Preckwinkle: On ‘path’ to get votes to reinstate penny sales tax increase

SHARE Preckwinkle: On ‘path’ to get votes to reinstate penny sales tax increase

County Board President Toni Preckwinkle said Tuesday she believes she has a “path to the nine votes” she needs to reinstate the penny sales tax she campaigned against and she chose that controversial route because it’s better than raising property taxes.

Preckwinkle said her chief financial officer met with county commissioners two weeks ago and sounded them out about a laundry list of tax increases on everything from amusements, cigarettes and alcohol to hotel rooms and sugary soft drinks.

Only two increases generated the “magnitude of resources needed to deal with the pension problem” Cook County faces: property and sales tax.

RELATED: Preckwinkle considering 1% Cook County sales tax increase

“It was clear from those conversations that there was no appetite for a property tax hike, but we had a path for getting nine votes for a sales tax increase. We’re working on it,” Preckwinkle said.

“We’ll introduce it July 1 and we hope we’ll have nine votes when we act on it in July. We need to take this action in advance. The state can’t snap its fingers and overnight implement it,” she said. “We want to implement it in January with the first payment in April. If and when the state ever works through its budget crisis and is prepared to consider other measures, we want to say to them, `We’ve taken the tough vote. We need your help to pass our pension bill.’ ”

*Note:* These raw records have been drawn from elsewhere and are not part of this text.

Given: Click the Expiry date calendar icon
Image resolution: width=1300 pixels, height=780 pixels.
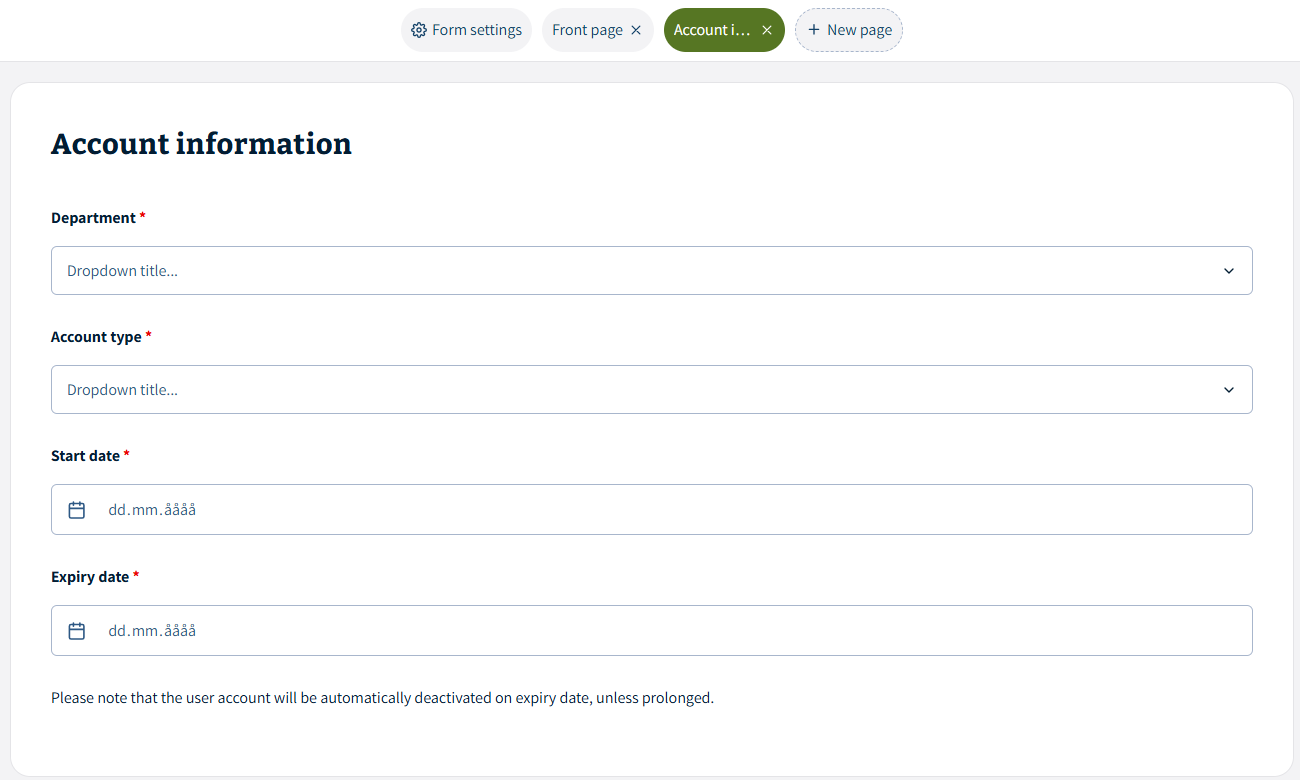Looking at the screenshot, I should tap(77, 631).
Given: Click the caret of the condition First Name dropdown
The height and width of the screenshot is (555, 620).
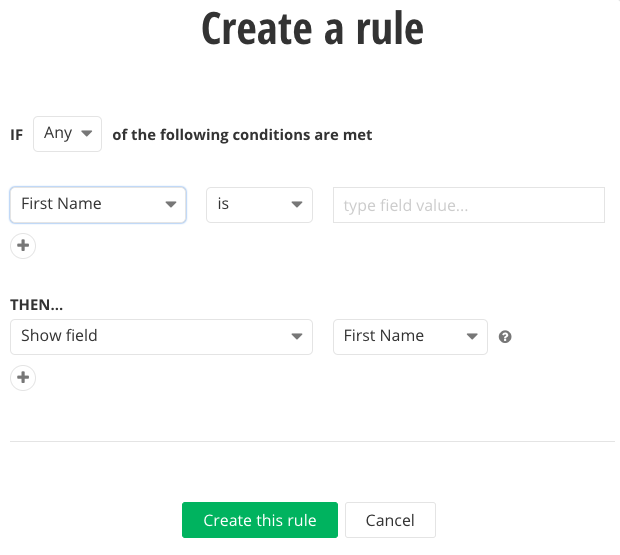Looking at the screenshot, I should point(171,204).
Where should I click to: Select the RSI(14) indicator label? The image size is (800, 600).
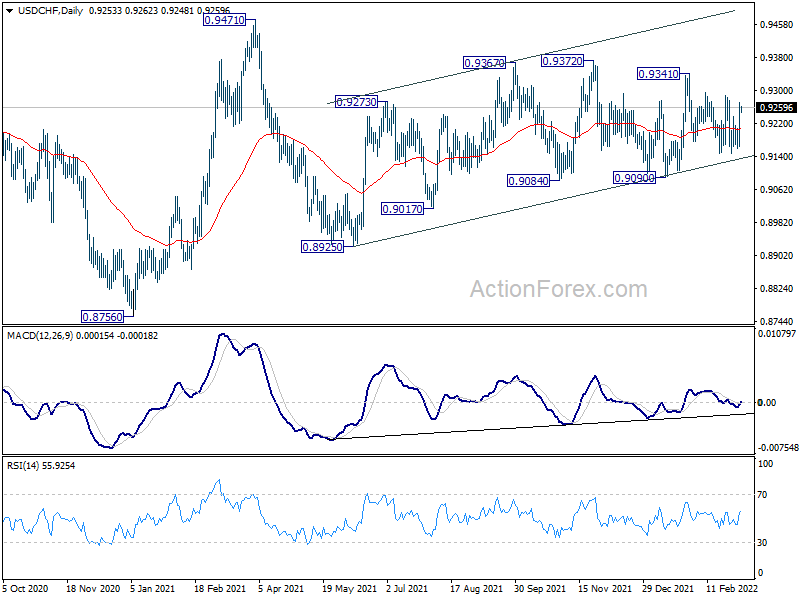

Todd Stroger | Sun-Times file photo

If Preckwinkle rounds up the nine votes she needs to reinstate the penny sales tax increase that sealed her predecessor Todd Stroger’s defeat, it would raise the Cook County sales tax to 10.25 percent and generate roughly $308 million a year.

Of that money: $270 million would go toward pensions; $10 million for roads and infrastructure and $25 million to debt service.

In 2010, Preckwinkle hung the penny increase on Stroger with a clever television commercial that featured a Ben Franklin look-alike.

It showed Preckwinkle, a former teacher, in a classroom recalling that she used to teach her history students about Benjamin Franklin’s claim that “A penny saved is a penny earned.”

As county board president, she promised to “put Ben’s words into action” by ending patronage, fighting fraud and, above all, repealing the “whole,” penny sales tax increase imposed by Stroger.

“You’ve earned your pennies. I’ll save them for you,” Preckwinkle said, before laughing and shaking hands with an actor dressed like Ben Franklin.

On Tuesday, Stroger said he knew the county would need revenue but he never expected the penny sales tax to be on the table.

“I thought they’d try anything but,” Stroger said.

“You can try all the tricks in the book but in the end it comes down to — you need to have some kind of revenue to keep the government going and to make any changes happen,” he added.

“She may have run on not having a sales tax increase [but] the office looks a lot different when you’re on the outside than when you’re on the inside,” he said.

On Tuesday, Preckwinkle argued that the pension crisis left her no choice but to do a complete about-face.

“Sometimes the news is bad. Sometimes you’re not completely honest with your children. You try to protect them from the harsh realities and bitter truths. I refuse to consider my constituents as kids,” she said.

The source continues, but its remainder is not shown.